Aquatic toxicity of photo-degraded insensitive munition 101 (IMX-101) constituents.

Insensitive munitions are desirable alternatives to historically used formulations, such as 2,4,6-trinitrotoluene (TNT), because of their so-called insensitivity to unintended detonation. The insensitive munition IMX-101 is a mixture of 2,4-dinitroanisole (DNAN), 3-nitro-1,2,4-triazol-5-one (NTO), and nitroguanidine (NQ). Environmental releases of munitions may be from production wastewaters or training; these munitions may be exposed to ultraviolet (UV) light. Therefore, it is useful to understand the relative toxicity of IMX-101 and its constituents both before and after photodegradation. The intent of the present study was to generate relative hazard information by exposing the standard ecotoxicological model Ceriodaphnia dubia to each insensitive munition constituent individually and to IMX-101 before and after the exposure solution was irradiated in a UV photoreactor. Without photodegradation, DNAN was more toxic (median lethal concentration [LC50] = 43 mg/L) than the other 2 constituents and it contributed predominantly to the toxicity of IMX-101 (LC50 = 206 mg/L) based on toxic units. Toxicity was observed only at high levels of NQ (LC50 = 1174 mg/L) and pH-adjusted NTO (LC50 = 799 mg/L).
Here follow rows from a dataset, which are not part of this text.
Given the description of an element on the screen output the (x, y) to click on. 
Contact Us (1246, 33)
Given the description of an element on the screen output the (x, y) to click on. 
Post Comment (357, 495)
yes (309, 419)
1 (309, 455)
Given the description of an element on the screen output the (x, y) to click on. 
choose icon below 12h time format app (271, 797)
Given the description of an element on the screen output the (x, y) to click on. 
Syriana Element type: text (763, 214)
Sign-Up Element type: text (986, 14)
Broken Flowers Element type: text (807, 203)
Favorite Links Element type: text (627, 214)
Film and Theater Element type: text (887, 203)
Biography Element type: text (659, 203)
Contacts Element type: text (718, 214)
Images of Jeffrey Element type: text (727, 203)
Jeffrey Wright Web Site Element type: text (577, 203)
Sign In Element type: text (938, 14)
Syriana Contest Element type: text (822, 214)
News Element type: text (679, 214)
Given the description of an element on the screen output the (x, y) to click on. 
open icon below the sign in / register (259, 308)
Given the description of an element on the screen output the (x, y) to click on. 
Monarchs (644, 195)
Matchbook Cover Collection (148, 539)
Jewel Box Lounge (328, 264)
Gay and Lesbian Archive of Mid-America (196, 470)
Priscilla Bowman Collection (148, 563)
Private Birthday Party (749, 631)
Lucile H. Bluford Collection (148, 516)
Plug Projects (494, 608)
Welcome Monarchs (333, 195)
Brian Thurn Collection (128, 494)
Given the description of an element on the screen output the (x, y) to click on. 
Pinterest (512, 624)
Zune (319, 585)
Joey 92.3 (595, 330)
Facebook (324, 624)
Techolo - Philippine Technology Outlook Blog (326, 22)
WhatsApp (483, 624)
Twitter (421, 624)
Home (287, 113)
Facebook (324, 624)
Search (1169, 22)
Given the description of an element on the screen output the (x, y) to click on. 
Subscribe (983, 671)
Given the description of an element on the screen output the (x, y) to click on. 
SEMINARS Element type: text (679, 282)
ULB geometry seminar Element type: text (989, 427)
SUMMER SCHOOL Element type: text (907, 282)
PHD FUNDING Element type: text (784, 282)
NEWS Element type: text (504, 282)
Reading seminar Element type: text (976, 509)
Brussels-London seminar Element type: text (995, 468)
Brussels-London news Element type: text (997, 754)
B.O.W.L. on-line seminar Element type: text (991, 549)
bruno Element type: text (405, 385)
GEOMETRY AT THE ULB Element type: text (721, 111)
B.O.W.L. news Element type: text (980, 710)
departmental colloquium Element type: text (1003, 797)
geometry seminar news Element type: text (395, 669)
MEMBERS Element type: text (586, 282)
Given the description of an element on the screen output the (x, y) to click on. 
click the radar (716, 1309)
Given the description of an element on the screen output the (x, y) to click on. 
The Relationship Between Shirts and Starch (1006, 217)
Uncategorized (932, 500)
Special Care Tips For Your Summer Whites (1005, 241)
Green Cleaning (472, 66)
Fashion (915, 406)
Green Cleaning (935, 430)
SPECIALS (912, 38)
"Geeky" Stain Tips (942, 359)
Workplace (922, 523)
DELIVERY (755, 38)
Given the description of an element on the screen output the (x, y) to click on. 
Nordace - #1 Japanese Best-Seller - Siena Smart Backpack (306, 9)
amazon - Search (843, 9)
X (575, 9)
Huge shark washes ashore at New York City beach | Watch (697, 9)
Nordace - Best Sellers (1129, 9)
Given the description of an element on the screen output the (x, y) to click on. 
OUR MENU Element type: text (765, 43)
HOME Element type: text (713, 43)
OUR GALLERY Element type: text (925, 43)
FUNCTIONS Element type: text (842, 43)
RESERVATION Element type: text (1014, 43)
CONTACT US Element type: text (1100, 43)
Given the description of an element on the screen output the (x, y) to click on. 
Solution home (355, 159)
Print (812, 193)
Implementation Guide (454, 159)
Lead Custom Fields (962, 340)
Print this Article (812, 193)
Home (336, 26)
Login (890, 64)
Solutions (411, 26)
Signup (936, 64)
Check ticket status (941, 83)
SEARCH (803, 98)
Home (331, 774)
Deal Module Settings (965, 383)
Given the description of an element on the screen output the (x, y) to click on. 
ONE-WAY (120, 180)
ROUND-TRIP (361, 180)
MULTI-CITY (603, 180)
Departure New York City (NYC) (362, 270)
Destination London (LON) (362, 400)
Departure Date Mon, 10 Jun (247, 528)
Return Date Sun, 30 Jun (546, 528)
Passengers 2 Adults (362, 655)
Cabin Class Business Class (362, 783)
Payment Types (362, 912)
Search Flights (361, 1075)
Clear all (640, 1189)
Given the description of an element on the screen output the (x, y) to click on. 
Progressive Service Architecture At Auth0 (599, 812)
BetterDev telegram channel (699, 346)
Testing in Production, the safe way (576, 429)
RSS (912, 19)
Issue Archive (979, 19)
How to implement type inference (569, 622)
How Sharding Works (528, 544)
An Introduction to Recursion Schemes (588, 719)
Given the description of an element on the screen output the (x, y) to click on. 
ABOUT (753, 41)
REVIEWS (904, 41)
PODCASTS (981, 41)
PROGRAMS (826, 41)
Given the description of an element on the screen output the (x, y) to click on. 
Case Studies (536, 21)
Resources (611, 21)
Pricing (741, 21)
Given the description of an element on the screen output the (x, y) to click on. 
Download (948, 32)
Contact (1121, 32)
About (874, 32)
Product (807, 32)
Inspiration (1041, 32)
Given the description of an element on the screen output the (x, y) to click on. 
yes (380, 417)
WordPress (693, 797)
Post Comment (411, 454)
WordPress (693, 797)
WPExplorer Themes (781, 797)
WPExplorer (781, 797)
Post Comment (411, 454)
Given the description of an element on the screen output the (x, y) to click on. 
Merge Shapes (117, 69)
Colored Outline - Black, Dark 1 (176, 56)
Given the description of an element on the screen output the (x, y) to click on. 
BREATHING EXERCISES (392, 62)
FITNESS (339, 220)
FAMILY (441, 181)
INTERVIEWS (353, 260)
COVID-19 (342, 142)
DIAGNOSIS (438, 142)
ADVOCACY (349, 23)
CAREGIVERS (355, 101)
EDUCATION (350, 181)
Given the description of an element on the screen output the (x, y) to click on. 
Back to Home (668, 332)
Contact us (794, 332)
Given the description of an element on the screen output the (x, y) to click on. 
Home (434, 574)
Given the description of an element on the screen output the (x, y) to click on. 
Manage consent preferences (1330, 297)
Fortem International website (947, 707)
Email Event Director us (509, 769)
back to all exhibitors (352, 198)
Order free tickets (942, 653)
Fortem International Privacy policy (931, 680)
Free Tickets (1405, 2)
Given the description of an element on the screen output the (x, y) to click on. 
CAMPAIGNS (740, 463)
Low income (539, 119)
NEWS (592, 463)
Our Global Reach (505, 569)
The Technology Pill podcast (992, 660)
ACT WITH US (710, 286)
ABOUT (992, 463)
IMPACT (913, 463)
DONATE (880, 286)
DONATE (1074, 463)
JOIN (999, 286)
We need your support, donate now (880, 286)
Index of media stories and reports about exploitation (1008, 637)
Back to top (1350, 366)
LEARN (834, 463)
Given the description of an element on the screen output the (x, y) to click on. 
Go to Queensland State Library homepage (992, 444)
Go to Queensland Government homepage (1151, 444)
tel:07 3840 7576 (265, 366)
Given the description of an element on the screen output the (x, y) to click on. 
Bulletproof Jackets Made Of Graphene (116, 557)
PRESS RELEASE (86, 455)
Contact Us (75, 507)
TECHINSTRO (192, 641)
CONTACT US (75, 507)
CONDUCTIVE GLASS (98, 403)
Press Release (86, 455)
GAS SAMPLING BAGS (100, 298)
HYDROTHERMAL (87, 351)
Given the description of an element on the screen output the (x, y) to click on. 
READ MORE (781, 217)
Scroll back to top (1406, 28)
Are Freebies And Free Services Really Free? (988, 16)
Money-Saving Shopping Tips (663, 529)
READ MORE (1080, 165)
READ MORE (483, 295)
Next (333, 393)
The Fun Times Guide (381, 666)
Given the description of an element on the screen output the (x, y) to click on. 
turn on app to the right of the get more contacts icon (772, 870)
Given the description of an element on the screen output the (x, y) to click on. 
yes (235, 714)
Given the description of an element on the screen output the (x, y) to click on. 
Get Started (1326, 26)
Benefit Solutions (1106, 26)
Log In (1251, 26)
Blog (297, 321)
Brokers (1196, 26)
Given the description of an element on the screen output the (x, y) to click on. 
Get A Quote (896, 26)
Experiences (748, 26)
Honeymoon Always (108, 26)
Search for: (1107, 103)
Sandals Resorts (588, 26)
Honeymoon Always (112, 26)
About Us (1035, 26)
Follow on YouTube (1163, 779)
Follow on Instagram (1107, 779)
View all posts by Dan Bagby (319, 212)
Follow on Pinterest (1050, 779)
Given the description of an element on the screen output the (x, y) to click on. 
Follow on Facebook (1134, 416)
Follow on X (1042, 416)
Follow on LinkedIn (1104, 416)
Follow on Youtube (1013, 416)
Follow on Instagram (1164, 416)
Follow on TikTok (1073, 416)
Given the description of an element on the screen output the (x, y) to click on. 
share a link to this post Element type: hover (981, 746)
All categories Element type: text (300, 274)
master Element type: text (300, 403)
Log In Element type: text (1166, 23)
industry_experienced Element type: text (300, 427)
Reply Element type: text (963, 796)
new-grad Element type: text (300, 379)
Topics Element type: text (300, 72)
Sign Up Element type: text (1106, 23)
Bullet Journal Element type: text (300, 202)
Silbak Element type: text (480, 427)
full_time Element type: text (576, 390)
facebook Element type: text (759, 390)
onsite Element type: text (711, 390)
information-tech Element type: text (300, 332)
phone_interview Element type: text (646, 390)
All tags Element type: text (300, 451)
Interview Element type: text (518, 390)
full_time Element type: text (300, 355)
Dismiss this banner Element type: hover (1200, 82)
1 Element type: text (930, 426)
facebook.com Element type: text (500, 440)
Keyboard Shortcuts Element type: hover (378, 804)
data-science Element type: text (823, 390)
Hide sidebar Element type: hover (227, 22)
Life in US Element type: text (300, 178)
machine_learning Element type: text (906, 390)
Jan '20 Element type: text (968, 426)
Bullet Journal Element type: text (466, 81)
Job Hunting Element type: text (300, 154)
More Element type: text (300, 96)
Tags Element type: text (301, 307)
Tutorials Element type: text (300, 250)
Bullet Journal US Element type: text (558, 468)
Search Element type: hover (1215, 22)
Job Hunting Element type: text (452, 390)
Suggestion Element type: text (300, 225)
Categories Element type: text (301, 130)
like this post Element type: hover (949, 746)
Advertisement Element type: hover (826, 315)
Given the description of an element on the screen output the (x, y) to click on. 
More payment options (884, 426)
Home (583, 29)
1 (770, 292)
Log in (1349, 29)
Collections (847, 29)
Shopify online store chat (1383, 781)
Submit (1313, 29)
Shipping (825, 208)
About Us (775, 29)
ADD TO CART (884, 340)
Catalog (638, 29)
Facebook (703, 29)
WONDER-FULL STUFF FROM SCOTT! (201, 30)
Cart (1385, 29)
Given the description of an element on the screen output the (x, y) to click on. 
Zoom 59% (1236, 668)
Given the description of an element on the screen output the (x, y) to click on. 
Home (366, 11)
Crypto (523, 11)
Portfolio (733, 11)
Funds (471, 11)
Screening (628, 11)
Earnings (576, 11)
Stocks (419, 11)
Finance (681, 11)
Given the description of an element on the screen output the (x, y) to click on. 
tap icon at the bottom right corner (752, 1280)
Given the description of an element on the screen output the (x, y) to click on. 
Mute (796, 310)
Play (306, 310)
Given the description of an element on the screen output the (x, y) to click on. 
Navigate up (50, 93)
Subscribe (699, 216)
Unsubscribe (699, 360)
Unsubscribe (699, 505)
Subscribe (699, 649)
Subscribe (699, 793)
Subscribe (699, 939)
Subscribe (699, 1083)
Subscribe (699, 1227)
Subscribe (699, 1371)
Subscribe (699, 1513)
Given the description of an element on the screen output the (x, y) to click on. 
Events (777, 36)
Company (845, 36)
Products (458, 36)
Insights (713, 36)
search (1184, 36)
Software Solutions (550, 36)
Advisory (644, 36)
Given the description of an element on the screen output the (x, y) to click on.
The toxicity of IMX-101 is lower than literature-reported TNT toxicity. Photodegradation efficiency was greater at lower insensitive munition concentrations. The observed degradation was greatest for NQ (42-99%), which in turn corresponded to the greatest relative increase in toxicity (100-1000-fold). Modest percent of degradation (4-18%) and increases in phototoxicity (2-100-fold) were observed for NTO and DNAN. Photodegraded NQ products were the predominant source of toxicity of photodegraded IMX-101. Future work involves research to enable analytical and computational confirmation of the specific degradation compounds inducing the observed photoenhanced toxicity. Environ Toxicol Chem 2017;36:2050-2057. Published 2017 Wiley Periodicals Inc. on behalf of SETAC. This article is a US government work and, as such, is in the public domain in the United States of America.